E’ ricoverato nel reparto di rianimazione del “Parini”, in condizioni che rimangono gravi (i sanitari si sono riservati la prognosi), uno dei cinque feriti nell’incendio scoppiato ieri, lunedì 20 luglio, a seguito di un’esplosione, in un’autorimessa seminterrata ad Arpuilles, sulla collina di Aosta. Per un altro coinvolto, i medici hanno invece disposto il ricovero in chirurgia toracica.
Si tratta delle due persone che, sorprese dalla deflagrazione, sono state anche sbalzate dall’onda d’urto della stessa e presentano dei traumi conseguenti, oltre ad ustioni. Il terzo ferito, che oltre ad aver inalato i fumi dell’incendio era ustionato alle mani, è stato dimesso nella mattinata di oggi. Le dimissioni degli altri due trasportati in Pronto soccorso dal 118, per essere stati esposte alla coltre di fumo, sono invece già di ieri.
Il rogo è scoppiato dopo che un’esplosione ha interessato un’auto ad alimentazione elettrica. Nel garage era presente anche un’altra vettura, ibrida, ma – a quanto emerso – con il pieno di carburante fatto da poco. Sul posto hanno lavorato 118, Vigili del fuoco e Polizia di Stato. Accertamenti tecnici sono in corso per determinare le cause dell’accaduto.
Brucia un’auto in un garage ad Arpuilles, cinque persone in pronto soccorso
20 luglio 2026, ore 16.10

Più persone sono rimaste ferite nell’incendio sprigionatosi da una vettura, nel primo pomeriggio di oggi, lunedì 20 luglio, in un’autorimessa interrata ad Arpuilles, sulla collina di Aosta. Sul posto è intervenuto il 118, che ha trasportato al Pronto soccorso cinque persone. Due (entrambi uomini) sono ustionate, una in gravi condizioni. Altre due (un uomo e una donna) risultano aver inalato i fumi dell’incendio e la quinta (un uomo) ha respirato i fumi e presenta alcune ustioni alle mani. Presenti anche i Vigili del fuoco e la Polizia di Stato.
Accertamenti sono in corso per determinare le esatte cause dell’accaduto. Chi ha dato l’allarme, nel contattare inizialmente la Centrale unica del Soccorso, ha segnalato un’esplosione. Alla base delle fiamme vi sarebbe il malfunzionamento di un’auto elettrica e nell’autorimessa ne era parcheggiata anche una a carburante fossile. Due erano le persone che si trovavano nel garage e gli altri feriti sono vicini accorsi prima dell’arrivo dei soccorritori, restando interessati a loro volta dalle fiamme.
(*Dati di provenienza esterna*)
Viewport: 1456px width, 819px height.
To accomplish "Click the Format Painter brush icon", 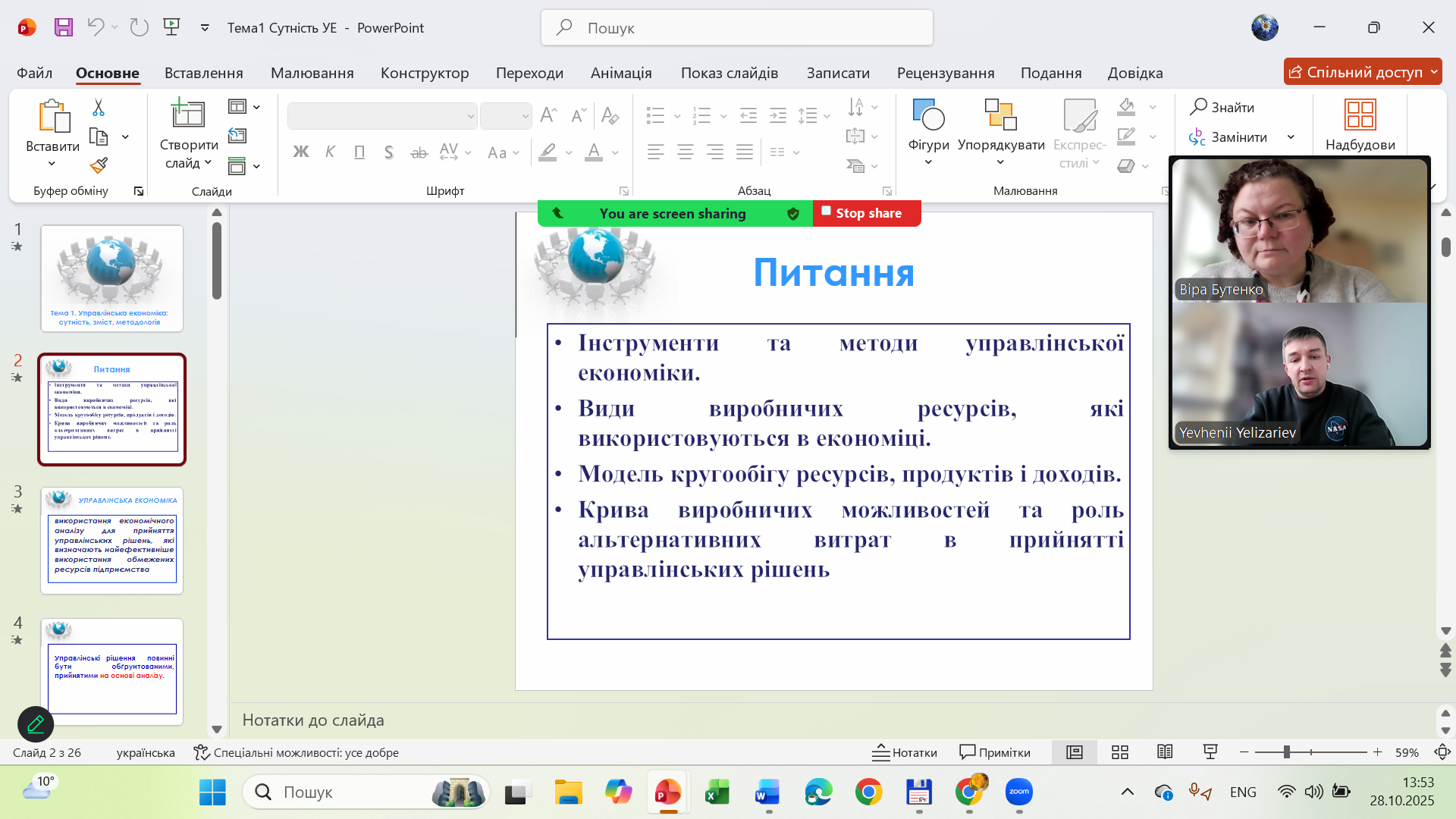I will click(x=99, y=165).
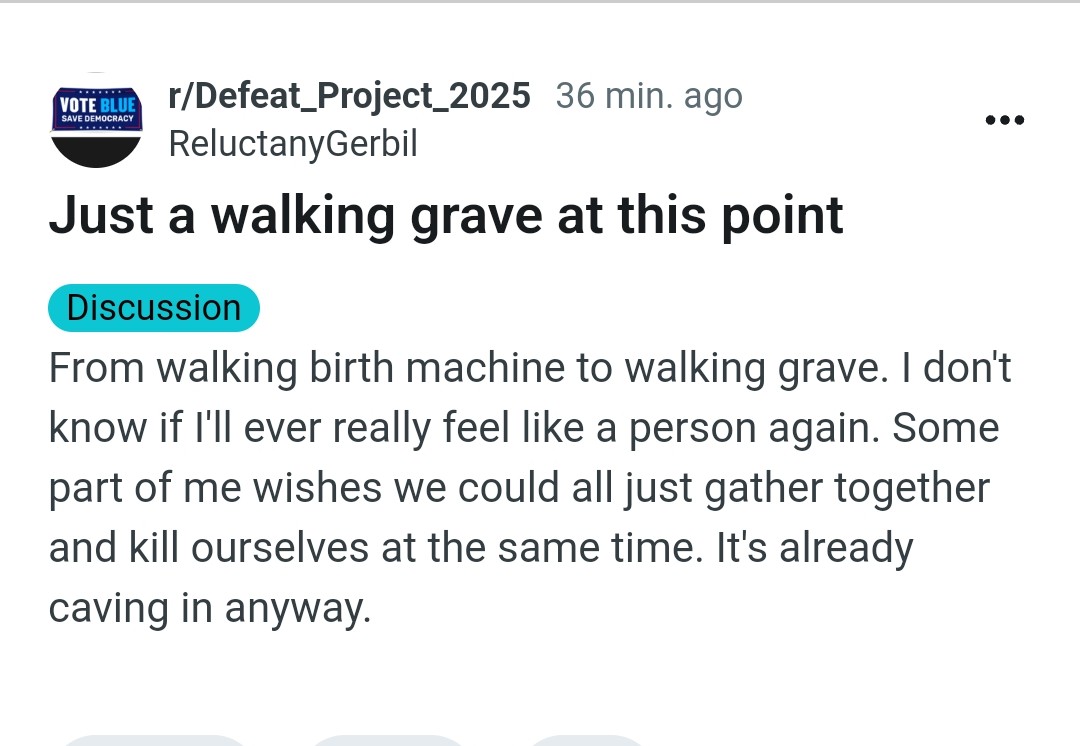The height and width of the screenshot is (746, 1080).
Task: Click the Vote Blue subreddit avatar
Action: click(96, 120)
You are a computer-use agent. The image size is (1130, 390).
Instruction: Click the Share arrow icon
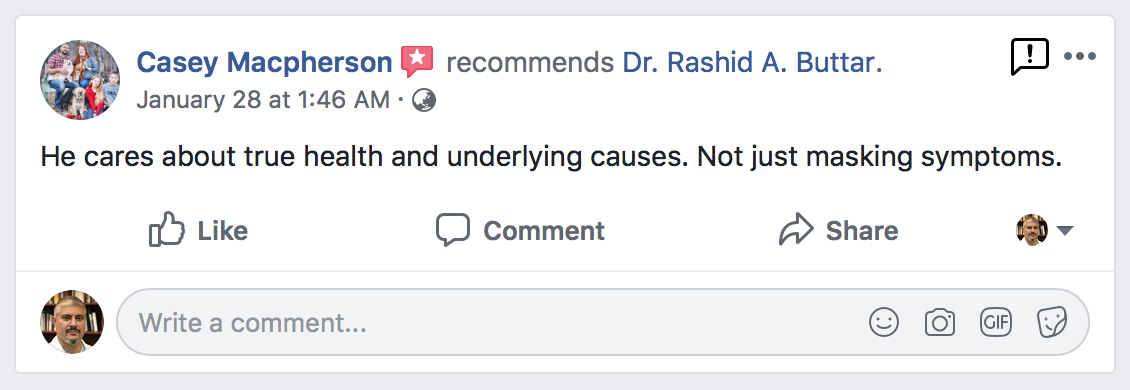tap(796, 229)
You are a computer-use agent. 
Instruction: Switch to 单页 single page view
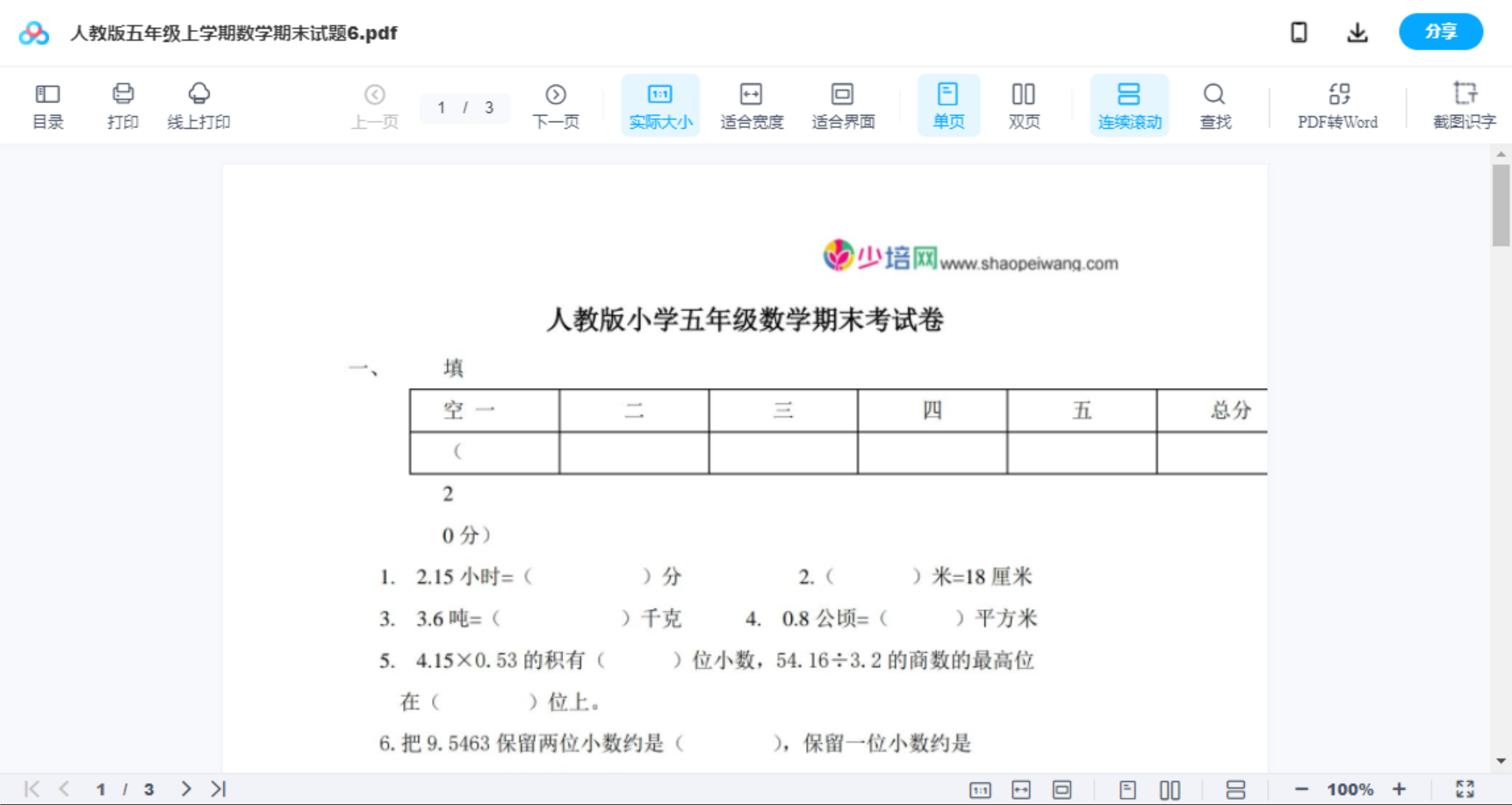click(948, 105)
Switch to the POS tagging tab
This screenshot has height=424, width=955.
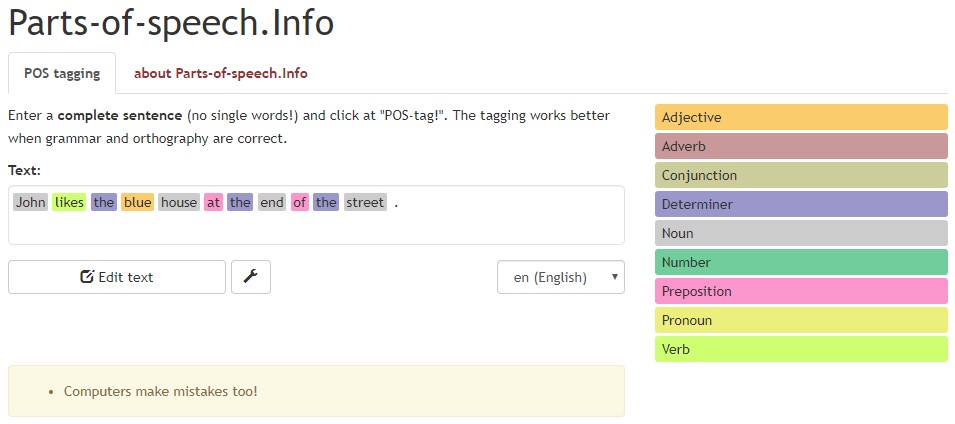(x=62, y=73)
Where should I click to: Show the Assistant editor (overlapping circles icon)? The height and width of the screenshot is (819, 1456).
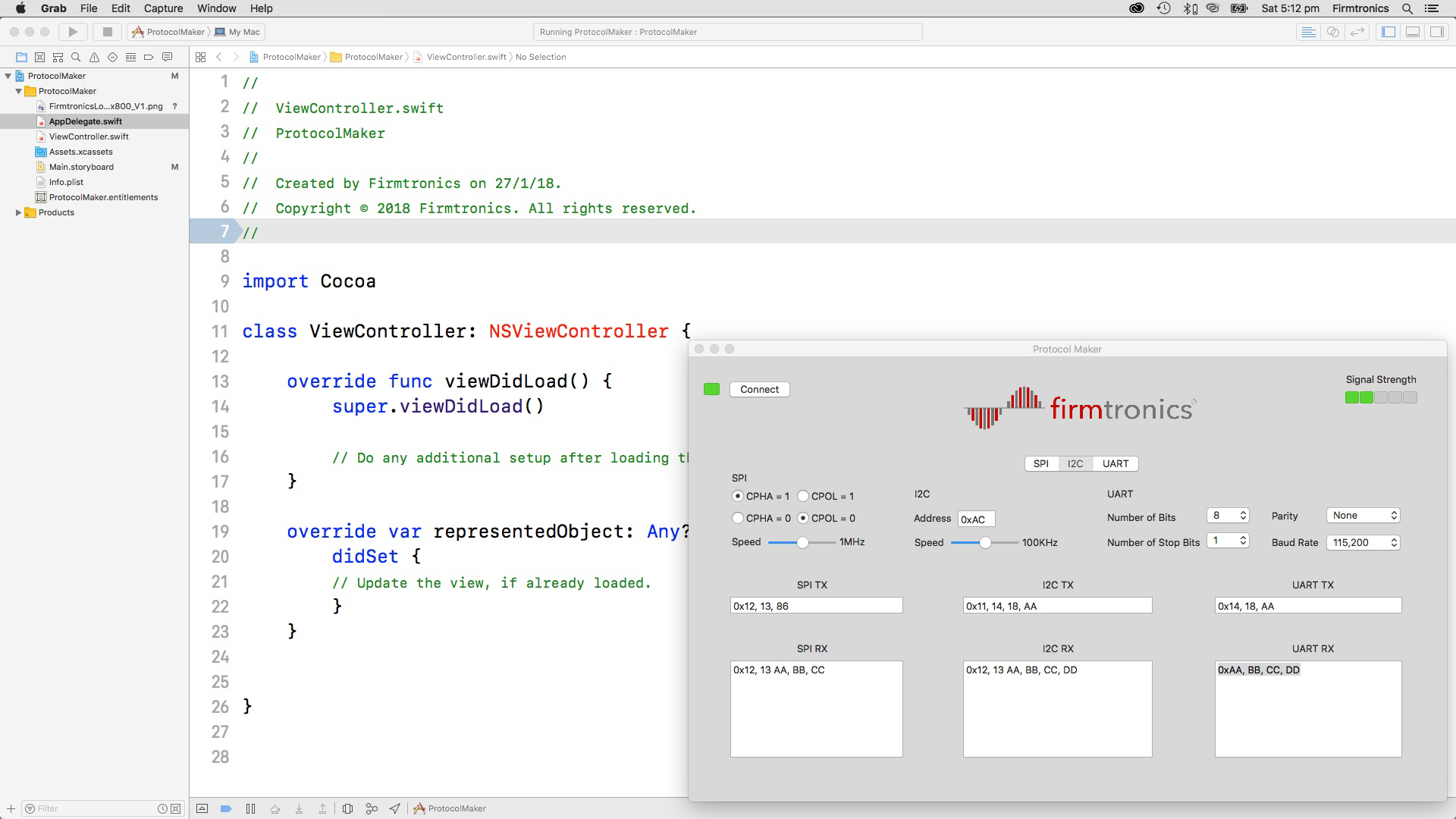click(x=1332, y=32)
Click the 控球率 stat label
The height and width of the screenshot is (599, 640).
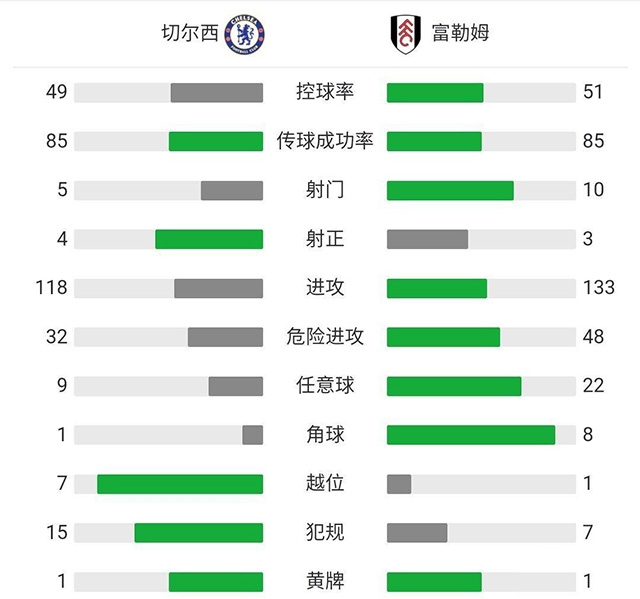tap(325, 92)
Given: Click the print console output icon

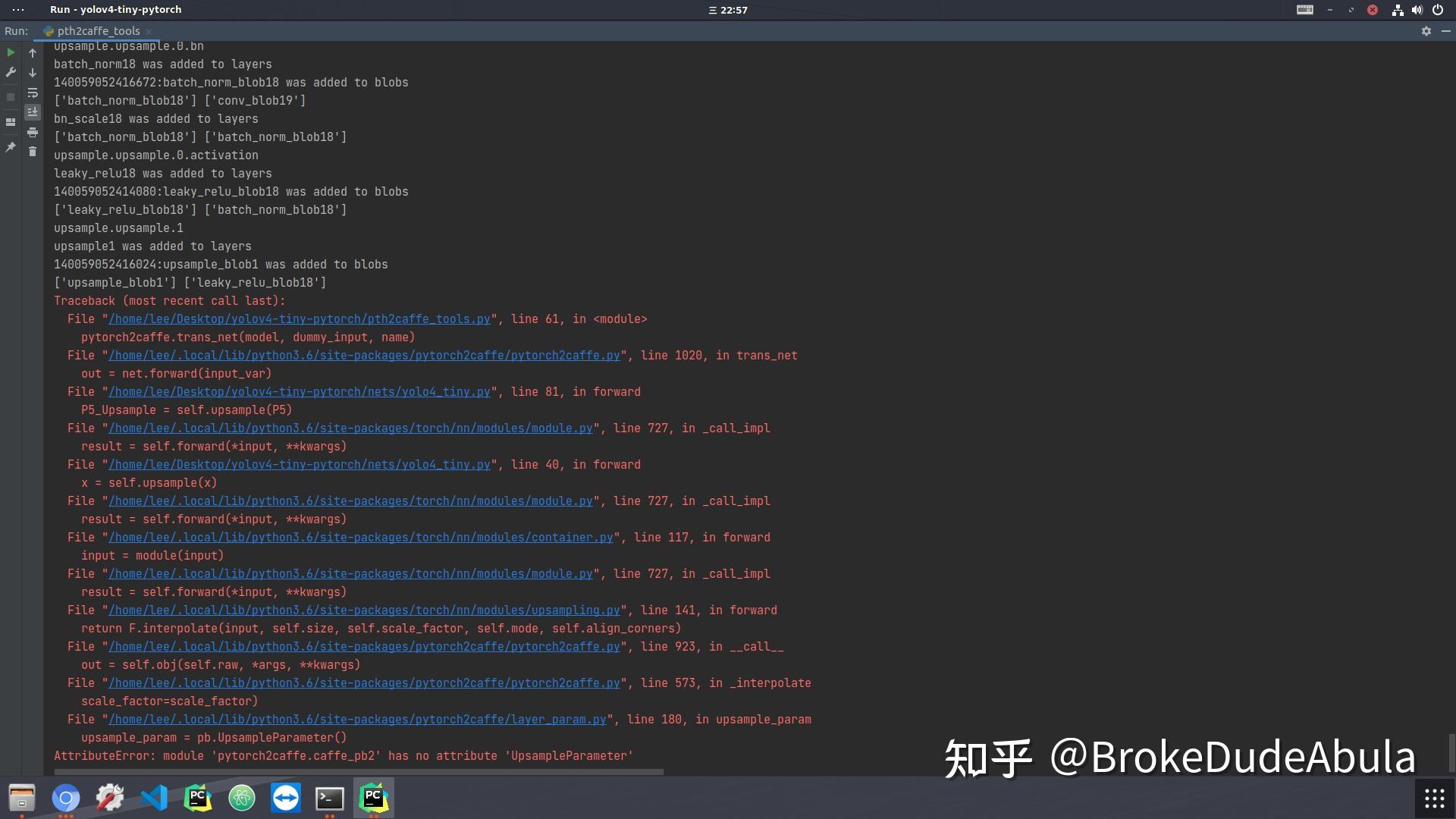Looking at the screenshot, I should tap(33, 132).
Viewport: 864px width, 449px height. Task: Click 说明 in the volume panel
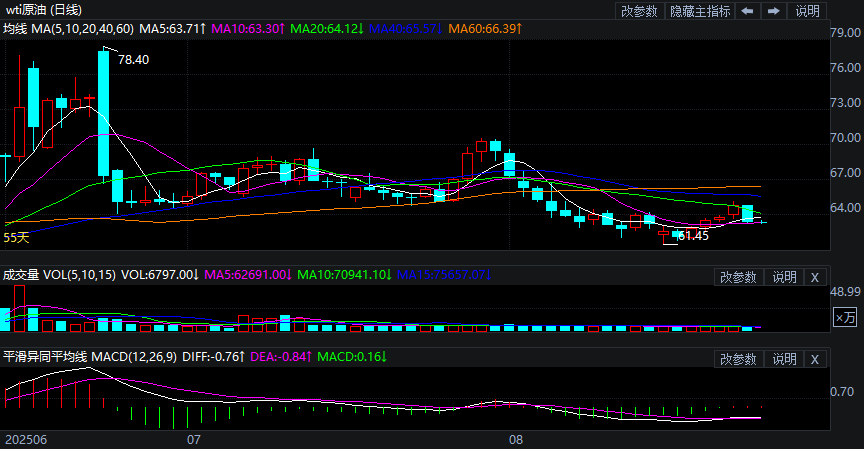784,277
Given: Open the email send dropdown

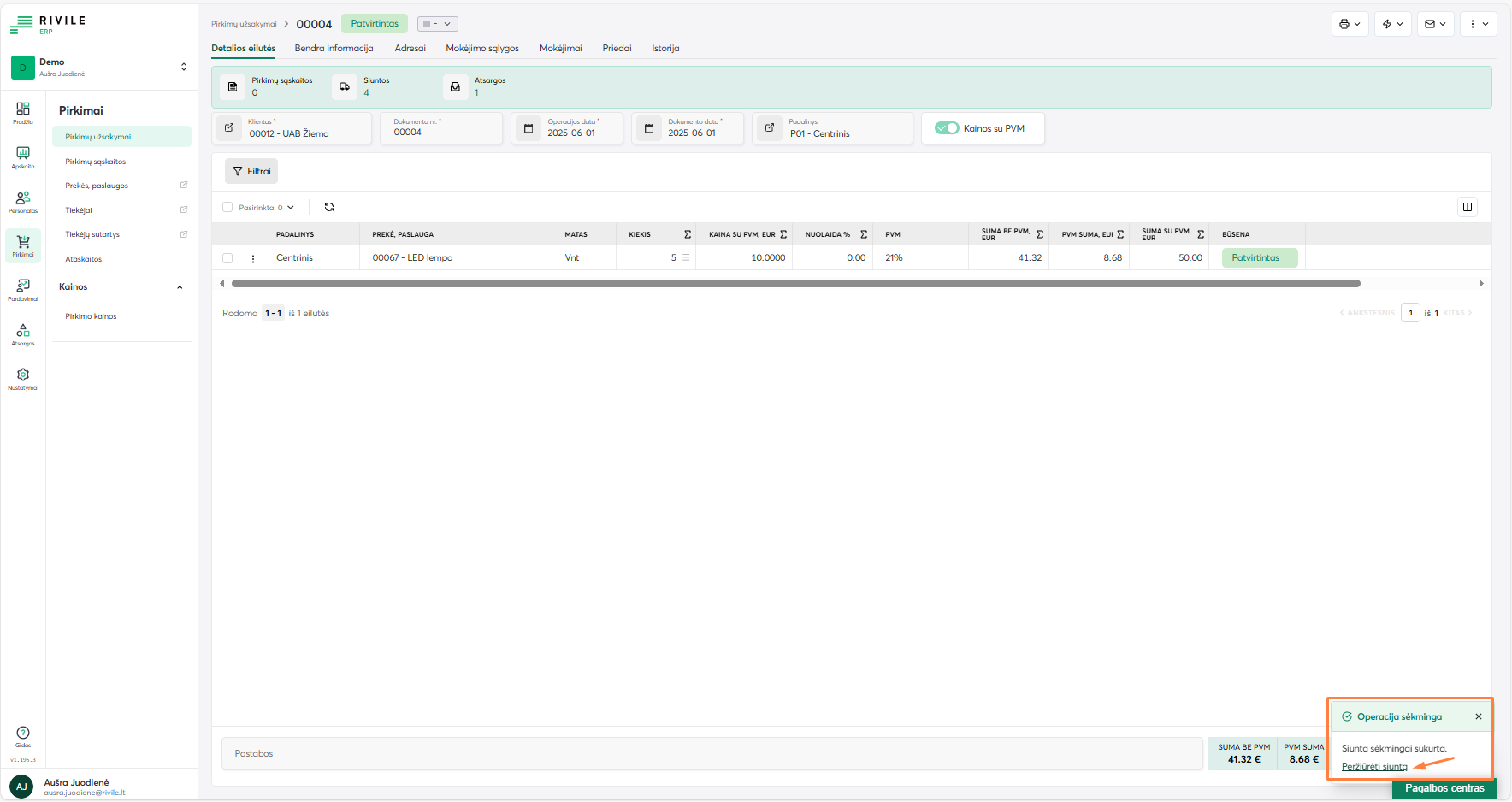Looking at the screenshot, I should [x=1435, y=24].
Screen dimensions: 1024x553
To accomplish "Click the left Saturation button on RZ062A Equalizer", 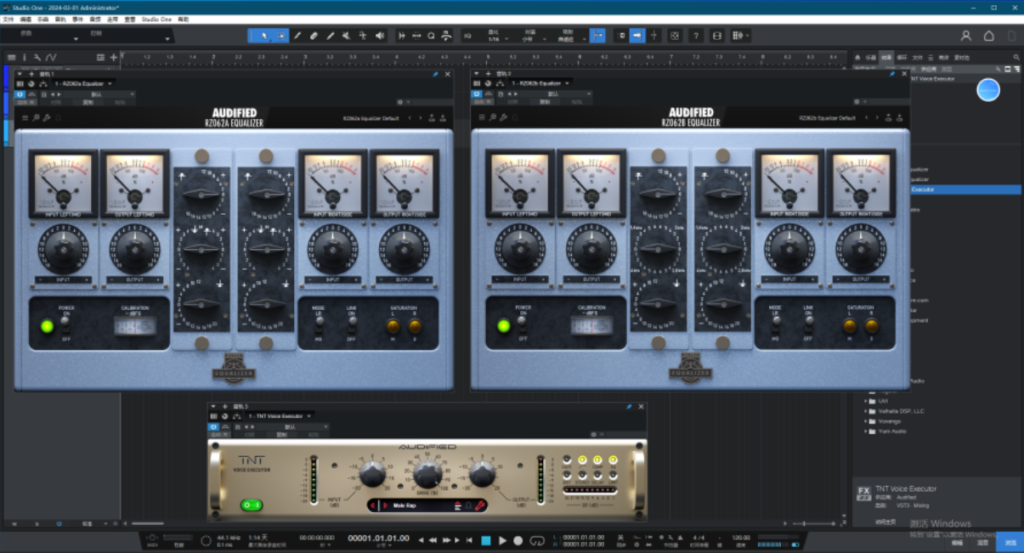I will coord(393,326).
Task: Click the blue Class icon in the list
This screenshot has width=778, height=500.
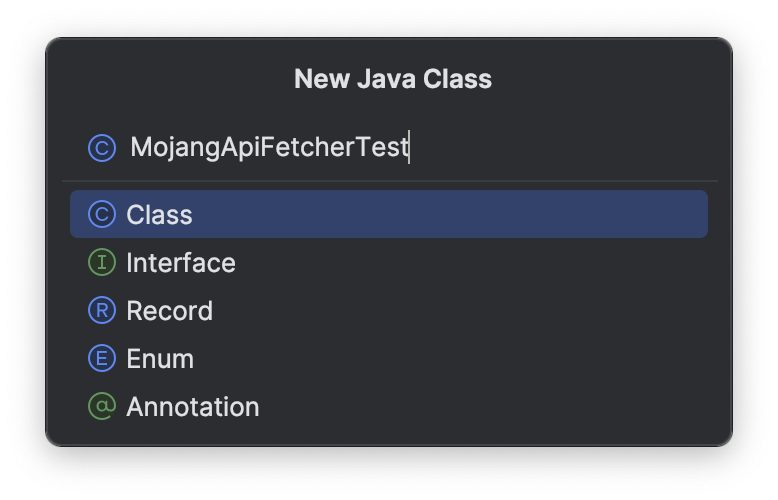Action: (x=101, y=215)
La vicinanza del Comune di Aosta
Sull’accaduto è intervenuta anche l’amministrazione comunale di Aosta. “L’incendio che si è verificato ad Arpuilles ha colpito profondamente la nostra comunità. – dichiara il sindaco Raffaele Rocco – A nome dell’Amministrazione comunale desidero esprimere la nostra vicinanza alle persone coinvolte e ai loro familiari, con l’augurio di una pronta guarigione. Rivolgo un sentito ringraziamento al Corpo valdostano dei Vigili del fuoco, al personale del 118, alle Forze dell’ordine e a tutti gli operatori intervenuti con tempestività e grande professionalità per prestare soccorso e mettere in sicurezza l’area. In momenti come questi emerge il valore del lavoro di squadra e della dedizione di chi, ogni giorno, opera al servizio della nostra comunità”.

5 risposte
Dalle risultanze degli accertamenti: il pacco batterie della Renault Zoe (elettrica) ha preso fuoco, le fiamme propagandosi hanno fatto esplodere la seconda vettura (ibrida). Non ci sono diesel da tirare in ballo e per l’ennesima volta si constata, oltre all’inefficienza, la pericolosità dell’elettrico puro.
Le auto elettriche non “esplodono”.
Non mi stupirei se fra qualche settimana le indagini portassero a definire la causa nell’auto ibrida che era a fianco…
Probabilmente un Diesel. Le auto elettriche prendono fuoco circa 60 volte meno rispetto a quelle termiche. Dati statistici di settore (come quelli diffusi da AutoInsuranceEZ) indicano circa 25 incendi ogni 100.000 veicoli elettrici, contro i 1.529 dei veicoli a benzina o diesel. I veicoli ibridi, invece, risultano storicamente i più soggetti a questo tipo di rischio.
nell’articolo è scritto diversamente: Alla base delle fiamme vi sarebbe il malfunzionamento di un’auto elettrica…
Quelle più a rischio di tutte sono le ibride. Infatti tra elettrica e ibrida “con il pieno fatto da poco”, la seconda è sicuramente molto più probabile. Aspettiamo i rilievi dei vigili del fuoco.